Fig. 292.The Mirror Galvanometer.

When the signals are being rapidly transmitted through a long submarine line, the currents at the receiving station are much enfeebled and retarded, and the result is that the movements of a suspended needle have by no means the decided character which is seen in the instruments connected with land lines. The signals through a submarine cable could not therefore be received by any apparatus which required a certain strength of current; but the mirror galvanometer indicates every change in the currents, and the apparently irregular motions of the spot of light can be interpreted by a skilled clerk, who, by long experience, recognizes, in quite dissimilar effects, the same signal sent by the clerk at the other end in precisely the same way. Thus a first contact, corresponding with a dot of the Morse alphabet, may cause the light to move some distance on the scale, a second contact immediately succeeding moves it but a little way farther, and a third may occasion a movement hardly perceptible.

The messages sent by the mirror galvanometer must be read as they are received; and, as a telegraphic instrument, it is wanting in the manifest advantages attending a recording instrument. Sir W. Thomson has, however, devised another receiving instrument of great delicacy, which is termed the syphon recorder.
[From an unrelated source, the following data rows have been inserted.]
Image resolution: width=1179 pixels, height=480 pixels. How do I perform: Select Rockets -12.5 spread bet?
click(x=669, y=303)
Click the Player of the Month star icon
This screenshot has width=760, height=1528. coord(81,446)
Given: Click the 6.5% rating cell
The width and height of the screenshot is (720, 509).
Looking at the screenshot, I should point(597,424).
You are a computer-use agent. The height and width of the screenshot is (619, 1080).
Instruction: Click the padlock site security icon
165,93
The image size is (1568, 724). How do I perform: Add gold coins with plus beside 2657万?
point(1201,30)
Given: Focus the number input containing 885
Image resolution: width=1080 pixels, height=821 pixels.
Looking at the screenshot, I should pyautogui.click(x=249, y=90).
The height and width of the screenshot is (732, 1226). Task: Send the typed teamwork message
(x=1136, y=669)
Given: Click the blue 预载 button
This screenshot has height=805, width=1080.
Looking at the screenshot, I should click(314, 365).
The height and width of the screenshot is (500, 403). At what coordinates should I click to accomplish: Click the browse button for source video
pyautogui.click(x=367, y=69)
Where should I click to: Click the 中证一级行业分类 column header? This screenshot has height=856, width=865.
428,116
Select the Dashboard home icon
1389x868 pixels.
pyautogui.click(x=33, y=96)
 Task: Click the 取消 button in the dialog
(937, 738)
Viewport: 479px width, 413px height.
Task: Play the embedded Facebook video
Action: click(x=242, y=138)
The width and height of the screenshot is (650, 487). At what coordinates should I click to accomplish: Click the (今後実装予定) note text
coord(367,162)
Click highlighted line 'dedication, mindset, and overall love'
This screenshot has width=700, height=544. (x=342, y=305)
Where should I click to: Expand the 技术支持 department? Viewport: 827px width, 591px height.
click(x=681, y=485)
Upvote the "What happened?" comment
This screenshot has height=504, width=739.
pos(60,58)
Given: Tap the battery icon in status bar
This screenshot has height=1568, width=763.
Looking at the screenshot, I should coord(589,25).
We cannot here describe its admirable mechanical and electrical details, but the chief feature is that the attractions and repulsions of the currents are made to produce oscillations in a syphon formed of an extremely fine glass tube, the shorter branch of which dips in a trough of ink, and the longer branch terminates opposite to, but not touching, a band of paper, which is continuously and regularly drawn along by clockwork while the message is being received. The tube is a mere hair-like hollow filament of glass, and the ink, which would not itself flow from a tube of so fine a bore, is squirted out by electrical repulsion when the insulated reservoir in which it is contained is electrified at the receiving station by an ordinary machine. The message as written by this instrument appears thus:

_the syphon recorder_

The reader, on comparing these signals with the Morse code on page 560, will have no difficulty in discovering their relation to it.

TELEGRAPHIC LINES.

It now remains to give some account of the line, that is, the conductor by which the sending and receiving instruments are united, and along which the currents flow. Overhead lines are nearly always constructed with iron wires, which are usually ? in. in diameter, and are coated with some substance to protect them from oxidation. Zinc is often used for this purpose, the wire being drawn through melted zinc, by which it becomes covered with a film of this metal—a process known as “galvanizing” iron. Another mode is to cover the wires with tar, or to varnish them from time to time with boiled linseed oil, and this must be done in populous places, where the gases in the air are liable to act upon the zinc. Sometimes underground wires are used, and these are often made of copper, covered with gutta-percha, and are laid in wooden troughs, or in iron pipes. They are protected by having tape or other material, saturated with tar or bitumen, wound round them. The poles employed to suspend the overhead wires are generally made of larch or fir, of such a length that when securely fixed in the ground they rise 12 ft. to 25 ft. above it, and at the top have a diameter of about 5 in. About thirty poles are required for each mile, and every tenth pole forms a “stretching-post,” being made stronger than the others and provided with some appliance by which the wires can be tightened when required. The wires are attached to the posts by insulating supports; but at every pole there is always some “leakage,” the amount of which depends on the form, material, and condition of the insulators. Glass is quite unsuitable, because its surface strongly attracts moisture, which thus forms a conducting film. All things considered, porcelain is found to be the best insulating material for this purpose, since moisture is not readily deposited on its surface, and even rain runs off without wetting it; and it is durable, strong, and clean. Fig. 293 shows a telegraph post, with brown salt-glazed stoneware insulators, shaped like hour-glasses, with a perspective view and section of one of them. Another form of insulator, shown in Fig. 294, has a stalk or hook of porcelain, with a notch, into which the wire is simply lifted, and is protected above by a porcelain bell. This form, or some modification of it, is that most generally used.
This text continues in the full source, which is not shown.